Distributed Modeling and Simulation with Backtracking

Researchers:	Thomas H. Feng
Advisor:	Edward A. Lee

Distributed modeling and simulation are an active research area. It has received increasing concern, particularly because high-speed networks and cluster computer systems become widely available. There are many good reasons for using such systems in large-scale modeling and simulation, some of which are:

to make full use of the combined power of the computing resources available in a network by involving them in a simulation, which is too slow or too large to fit into a single affordable machine;
to simulate a real application featuring the ability of high-speed distributed computation;
to build distributed collaborative shared data spaces;
to model the behavior of a P2P (peer-to-peer) or CS (client-server) network, to analyze its performance with a simulation identical to its real behavior, and finally to optimize it and re-engineer it;
and to enable cooperation in the modeling process with participants from different physical locations.

Ptolemy II is a modeling, design, and simulation framework suitable for addressing such requirements. To incorporate the ability of high-speed distributed computation into Ptolemy II, a number of interesting problems are going to be studied thoroughly.

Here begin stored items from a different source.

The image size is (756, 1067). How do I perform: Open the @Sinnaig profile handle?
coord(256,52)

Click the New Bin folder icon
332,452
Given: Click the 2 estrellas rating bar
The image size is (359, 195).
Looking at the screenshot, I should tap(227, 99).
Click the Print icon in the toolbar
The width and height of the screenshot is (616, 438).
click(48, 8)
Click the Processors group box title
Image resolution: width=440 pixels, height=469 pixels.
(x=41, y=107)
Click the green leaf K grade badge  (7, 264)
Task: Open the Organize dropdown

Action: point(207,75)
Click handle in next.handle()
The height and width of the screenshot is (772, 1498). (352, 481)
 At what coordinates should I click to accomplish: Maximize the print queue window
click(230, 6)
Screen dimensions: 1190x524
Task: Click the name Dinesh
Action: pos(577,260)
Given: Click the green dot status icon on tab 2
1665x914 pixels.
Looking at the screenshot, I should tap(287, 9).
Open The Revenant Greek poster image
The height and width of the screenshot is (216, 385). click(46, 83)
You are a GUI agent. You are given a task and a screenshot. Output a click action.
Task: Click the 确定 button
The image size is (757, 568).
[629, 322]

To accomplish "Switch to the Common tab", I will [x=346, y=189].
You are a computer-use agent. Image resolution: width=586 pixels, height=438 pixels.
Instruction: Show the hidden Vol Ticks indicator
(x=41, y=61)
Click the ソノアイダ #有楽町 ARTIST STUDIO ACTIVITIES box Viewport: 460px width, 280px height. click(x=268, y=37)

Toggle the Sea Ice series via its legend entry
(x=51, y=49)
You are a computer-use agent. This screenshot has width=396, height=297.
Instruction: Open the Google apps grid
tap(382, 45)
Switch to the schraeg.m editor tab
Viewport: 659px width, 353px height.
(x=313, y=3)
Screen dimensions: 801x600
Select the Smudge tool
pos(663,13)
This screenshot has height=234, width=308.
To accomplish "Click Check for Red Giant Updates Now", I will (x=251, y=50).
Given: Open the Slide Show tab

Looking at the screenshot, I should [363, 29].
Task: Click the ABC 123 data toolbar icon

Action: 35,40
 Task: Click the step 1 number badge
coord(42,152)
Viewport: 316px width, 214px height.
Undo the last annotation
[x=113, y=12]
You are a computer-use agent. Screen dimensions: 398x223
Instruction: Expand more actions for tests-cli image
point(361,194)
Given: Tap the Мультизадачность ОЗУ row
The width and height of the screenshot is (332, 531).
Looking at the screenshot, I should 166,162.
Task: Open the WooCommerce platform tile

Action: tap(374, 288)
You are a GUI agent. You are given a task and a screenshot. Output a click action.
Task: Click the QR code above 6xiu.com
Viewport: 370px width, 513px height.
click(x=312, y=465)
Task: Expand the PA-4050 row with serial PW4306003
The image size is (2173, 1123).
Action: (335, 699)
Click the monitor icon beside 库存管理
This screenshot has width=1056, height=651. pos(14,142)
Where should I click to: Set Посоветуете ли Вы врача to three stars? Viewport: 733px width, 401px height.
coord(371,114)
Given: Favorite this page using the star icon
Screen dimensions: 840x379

Some of the arising problems are technically hard. One example is the strategy employed to overcome network latency while still maximizing speed. Time Warp [1] is one approach, and there are others under research.

Some other problems are more tractable and partially satisfactory solutions have been found. One example is the backtracking requirement for the above-mentioned strategy. I have prototyped a mechanism using aspect-oriented programming to transparently insert rollback code into a Ptolemy II models with relatively small overhead. I am studying refinements, improvements, and semantic implications.

In this project, I will take a formal approach to describe the global semantics of those highly autonomous but still mutually dependent components in a distributed system. This work will probably give rise to a formalism which, like PN (process networks), regards components as processes and abstracts the physical connections between them as data channels with FIFO queues. However, unlike PN or DE (discrete events) systems, issues related to the nature of distributed systems cannot be abstracted away. In this scenario, components are highly flexible, whose activities are not restricted by blocking reads. Connections between them might be established, destroyed, or re-established dynamically. Components might transparently migrate from one physical location to another. Latency is observable, and in the worst case, messages might be lost. No single manager is able to arbitrate such global notions as global startup signals and global time. With the penalty of increased complexity, this formalism significantly improves flexibility, and more directly maps to implementation.

References:

[1] D. Jefferson, Brian Beckman, et al, Distributed Simulation and the Time Warp Operating System, UCLA Computer Science Department: 870042, 1987.

Last updated 11/01/04